Evaluating RAID controller cards requires the same sort of careful testing as total RAID systems do. The quality of the processor, the amount of memory on the card, the types of caching performed by the card, and the protection of the data stored on the card if the machine crashes are all important factors that one should be able to evaluate from a specification sheet. The company's data sheet might list information such as how much CPU loading is required per megabyte transferred per second and actual sustained throughput numbers. However, real data need to be determined by testing, and ultimately these numbers are the ones that matter. Overall, RAID controller cards can prove useful for small disk systems, but if one plans to support more than six disks, then a complete RAID system will usually be a better solution.

Whether one uses RAID controller cards or regular SCSI cards to attach hardware RAID systems, there's always a danger of providing more disk I/O than a controller can handle. To prevent this problem, one can use any of several approaches. First, each RAID system, disk pack, or solid state disk (SSD) should have its own disk controller card on the host. It's almost always worthwhile to make sure this card is the best-performing piece of hardware that one can obtain. Second, do not mix high-speed, performance-sensitive storage and low-speed devices on the same SCSI bus. Even if the bus has plenty of I/O to handle both the disk that stores an email queue and a tape drive used to back up the system, this mixing is usually not a good idea. For some buses, the whole chain will sync down to the speed of the slowest device, even if it's never used, which can have disastrous consequences. Most controllers are smart enough to converse at different rates with different devices. Even in this case, however, the slow device will take up more than its fair share of the total available bandwidth when it runs, as it cannot take advantage of the bus's maximum speed. Therefore, data transfers involving this device will consume the bus's resources for a greater amount of time than desired.
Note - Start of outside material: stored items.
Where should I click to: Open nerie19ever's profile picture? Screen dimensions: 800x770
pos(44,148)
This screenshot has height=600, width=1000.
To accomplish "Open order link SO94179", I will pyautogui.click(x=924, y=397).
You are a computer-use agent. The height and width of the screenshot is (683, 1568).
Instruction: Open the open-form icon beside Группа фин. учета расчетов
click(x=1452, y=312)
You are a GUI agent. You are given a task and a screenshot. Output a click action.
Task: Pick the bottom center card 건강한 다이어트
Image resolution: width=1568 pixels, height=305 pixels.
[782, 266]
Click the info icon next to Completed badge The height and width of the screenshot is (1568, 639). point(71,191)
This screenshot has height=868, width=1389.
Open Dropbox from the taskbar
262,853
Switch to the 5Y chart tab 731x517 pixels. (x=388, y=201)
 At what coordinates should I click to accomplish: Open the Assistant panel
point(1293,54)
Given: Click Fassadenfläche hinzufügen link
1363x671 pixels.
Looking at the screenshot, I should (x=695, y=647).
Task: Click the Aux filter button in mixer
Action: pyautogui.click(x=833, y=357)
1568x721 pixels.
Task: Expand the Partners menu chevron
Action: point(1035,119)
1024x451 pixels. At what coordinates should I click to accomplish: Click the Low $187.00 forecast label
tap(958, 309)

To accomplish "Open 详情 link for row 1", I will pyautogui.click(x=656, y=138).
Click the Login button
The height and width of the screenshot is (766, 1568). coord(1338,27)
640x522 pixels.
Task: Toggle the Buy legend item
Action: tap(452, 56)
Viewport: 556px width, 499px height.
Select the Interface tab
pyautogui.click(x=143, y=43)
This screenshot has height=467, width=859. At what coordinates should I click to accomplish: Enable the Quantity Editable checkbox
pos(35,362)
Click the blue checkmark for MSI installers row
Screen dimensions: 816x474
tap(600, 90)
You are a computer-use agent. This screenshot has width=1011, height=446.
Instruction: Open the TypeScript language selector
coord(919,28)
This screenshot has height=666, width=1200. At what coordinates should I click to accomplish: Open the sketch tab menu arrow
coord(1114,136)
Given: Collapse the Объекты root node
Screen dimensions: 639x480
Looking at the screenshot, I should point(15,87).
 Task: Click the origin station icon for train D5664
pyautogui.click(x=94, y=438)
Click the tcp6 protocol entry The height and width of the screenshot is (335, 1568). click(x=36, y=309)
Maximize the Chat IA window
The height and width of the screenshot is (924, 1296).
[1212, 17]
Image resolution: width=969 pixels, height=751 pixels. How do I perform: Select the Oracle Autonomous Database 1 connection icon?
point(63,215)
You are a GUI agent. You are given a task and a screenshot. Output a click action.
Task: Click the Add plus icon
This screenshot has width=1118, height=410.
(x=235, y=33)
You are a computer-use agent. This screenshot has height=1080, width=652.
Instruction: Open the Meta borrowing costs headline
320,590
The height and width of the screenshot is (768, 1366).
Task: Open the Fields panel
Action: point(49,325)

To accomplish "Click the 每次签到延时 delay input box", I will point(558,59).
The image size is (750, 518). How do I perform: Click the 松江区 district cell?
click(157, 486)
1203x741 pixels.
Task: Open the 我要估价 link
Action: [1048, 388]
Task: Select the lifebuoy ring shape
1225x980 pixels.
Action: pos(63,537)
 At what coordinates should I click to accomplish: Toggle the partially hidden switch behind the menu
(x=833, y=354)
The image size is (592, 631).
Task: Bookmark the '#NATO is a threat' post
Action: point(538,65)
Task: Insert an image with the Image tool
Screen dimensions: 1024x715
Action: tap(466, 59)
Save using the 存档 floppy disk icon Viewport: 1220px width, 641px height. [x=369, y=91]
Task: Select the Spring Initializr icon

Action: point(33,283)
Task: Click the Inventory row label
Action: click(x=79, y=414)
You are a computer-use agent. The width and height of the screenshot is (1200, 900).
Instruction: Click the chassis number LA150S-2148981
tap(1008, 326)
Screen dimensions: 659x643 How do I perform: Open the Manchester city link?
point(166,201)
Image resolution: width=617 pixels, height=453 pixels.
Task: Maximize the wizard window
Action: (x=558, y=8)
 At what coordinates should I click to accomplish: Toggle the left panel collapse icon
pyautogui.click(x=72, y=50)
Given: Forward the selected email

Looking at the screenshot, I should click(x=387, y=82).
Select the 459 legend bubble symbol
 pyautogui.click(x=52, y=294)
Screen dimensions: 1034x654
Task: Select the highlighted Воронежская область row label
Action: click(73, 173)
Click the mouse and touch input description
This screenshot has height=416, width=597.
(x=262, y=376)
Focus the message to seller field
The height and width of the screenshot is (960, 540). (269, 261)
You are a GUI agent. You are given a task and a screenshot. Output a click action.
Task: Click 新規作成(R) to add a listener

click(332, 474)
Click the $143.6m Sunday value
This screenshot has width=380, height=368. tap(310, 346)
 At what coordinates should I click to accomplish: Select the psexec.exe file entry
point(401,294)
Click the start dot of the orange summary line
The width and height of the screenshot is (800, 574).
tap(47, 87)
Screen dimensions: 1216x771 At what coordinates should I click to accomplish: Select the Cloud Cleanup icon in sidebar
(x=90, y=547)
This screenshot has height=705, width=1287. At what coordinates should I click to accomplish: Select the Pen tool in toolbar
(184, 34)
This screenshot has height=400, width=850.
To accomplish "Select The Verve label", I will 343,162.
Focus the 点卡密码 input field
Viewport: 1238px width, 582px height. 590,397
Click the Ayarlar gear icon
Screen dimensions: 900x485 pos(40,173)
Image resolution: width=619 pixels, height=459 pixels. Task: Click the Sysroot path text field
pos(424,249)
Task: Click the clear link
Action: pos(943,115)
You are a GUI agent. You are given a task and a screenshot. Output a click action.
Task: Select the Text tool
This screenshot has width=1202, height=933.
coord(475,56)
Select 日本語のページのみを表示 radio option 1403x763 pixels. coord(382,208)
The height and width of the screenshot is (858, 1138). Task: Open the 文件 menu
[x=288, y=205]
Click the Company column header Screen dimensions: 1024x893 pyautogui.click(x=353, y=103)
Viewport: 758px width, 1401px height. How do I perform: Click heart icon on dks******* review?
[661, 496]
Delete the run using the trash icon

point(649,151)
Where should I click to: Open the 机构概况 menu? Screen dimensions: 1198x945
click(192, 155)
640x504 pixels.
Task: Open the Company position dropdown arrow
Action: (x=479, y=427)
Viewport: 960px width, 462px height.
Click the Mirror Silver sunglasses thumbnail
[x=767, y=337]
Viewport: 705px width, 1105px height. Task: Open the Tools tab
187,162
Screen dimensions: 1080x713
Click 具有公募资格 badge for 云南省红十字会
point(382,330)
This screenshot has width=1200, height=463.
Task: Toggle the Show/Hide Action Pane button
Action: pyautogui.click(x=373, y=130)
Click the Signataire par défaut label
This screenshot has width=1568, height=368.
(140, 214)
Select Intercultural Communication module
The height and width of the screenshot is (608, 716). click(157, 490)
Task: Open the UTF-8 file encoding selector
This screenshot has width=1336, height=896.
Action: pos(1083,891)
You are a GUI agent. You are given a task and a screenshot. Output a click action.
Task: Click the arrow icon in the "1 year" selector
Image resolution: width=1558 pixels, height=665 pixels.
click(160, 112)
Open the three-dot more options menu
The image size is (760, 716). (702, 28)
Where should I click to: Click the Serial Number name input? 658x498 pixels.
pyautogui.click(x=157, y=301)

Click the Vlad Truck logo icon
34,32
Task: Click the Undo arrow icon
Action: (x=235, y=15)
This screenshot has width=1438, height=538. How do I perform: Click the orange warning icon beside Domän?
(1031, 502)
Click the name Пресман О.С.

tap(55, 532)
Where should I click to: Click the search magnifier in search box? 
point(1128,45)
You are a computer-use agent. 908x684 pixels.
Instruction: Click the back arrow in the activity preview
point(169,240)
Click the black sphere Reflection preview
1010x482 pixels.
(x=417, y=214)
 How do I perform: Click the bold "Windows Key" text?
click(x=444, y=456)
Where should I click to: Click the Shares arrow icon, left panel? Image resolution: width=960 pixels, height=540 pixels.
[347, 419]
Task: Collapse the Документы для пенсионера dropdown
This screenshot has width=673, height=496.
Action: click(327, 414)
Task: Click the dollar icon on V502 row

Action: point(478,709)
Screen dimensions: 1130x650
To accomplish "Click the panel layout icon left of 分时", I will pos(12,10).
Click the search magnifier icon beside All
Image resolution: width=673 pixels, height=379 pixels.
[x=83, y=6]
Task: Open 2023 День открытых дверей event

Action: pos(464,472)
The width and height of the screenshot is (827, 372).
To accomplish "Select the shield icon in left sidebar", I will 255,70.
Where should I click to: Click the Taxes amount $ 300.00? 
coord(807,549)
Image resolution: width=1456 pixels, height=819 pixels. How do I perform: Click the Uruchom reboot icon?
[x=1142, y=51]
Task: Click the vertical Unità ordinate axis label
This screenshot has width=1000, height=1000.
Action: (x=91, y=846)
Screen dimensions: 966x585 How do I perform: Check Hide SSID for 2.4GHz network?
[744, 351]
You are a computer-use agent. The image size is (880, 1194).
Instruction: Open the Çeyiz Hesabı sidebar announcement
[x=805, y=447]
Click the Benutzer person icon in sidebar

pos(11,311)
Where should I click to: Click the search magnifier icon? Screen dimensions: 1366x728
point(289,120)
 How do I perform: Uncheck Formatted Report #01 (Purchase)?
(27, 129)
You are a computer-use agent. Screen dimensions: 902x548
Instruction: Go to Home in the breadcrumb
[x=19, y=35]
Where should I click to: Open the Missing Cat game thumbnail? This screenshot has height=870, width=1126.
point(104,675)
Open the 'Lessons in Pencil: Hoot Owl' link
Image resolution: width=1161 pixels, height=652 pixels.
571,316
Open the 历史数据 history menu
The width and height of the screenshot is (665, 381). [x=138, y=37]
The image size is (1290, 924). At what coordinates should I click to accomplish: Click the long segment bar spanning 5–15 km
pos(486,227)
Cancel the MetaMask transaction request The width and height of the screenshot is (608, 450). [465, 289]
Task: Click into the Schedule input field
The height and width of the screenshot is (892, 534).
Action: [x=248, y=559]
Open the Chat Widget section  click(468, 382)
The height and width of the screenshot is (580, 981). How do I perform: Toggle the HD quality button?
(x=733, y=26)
Sometimes even a single RAID system or bus does not have enough I/O capacity to satisfy the demand. In these cases, multiple RAID systems must be used, and the application can be made aware that the data in question reside on multiple filesystems that are accessed through different directory paths. As a trivial example, this goal can be accomplished by modifying a POP daemon and LDA to look for mailbox names that begin with the letters a m under the /mbox1 directory, and locating the n z mailboxes under /mbox2. As an alternative, one can use software RAID striping to mask the fact that these multiple mount points exist. If each storage system uses RAID Level 5 to protect its data, then striping several of these systems together using software RAID is commonly called RAID 50, even though this RAID Level is not recognized by the RAID Advisory Board. Many variations on this theme are possible.

As already mentioned, the use of software RAID to perform operations such as striping and mirroring will often provide a reasonably well-performing solution, so this solution is recommended for those storage environments in which a single filesystem image is required, yet the I/O bandwidth to the devices exceeds that of a single high-end I/O controller, such as Fibre Channel or Ultra-SCSI 160. In the email application realm, this case will arise only with truly mammoth systems.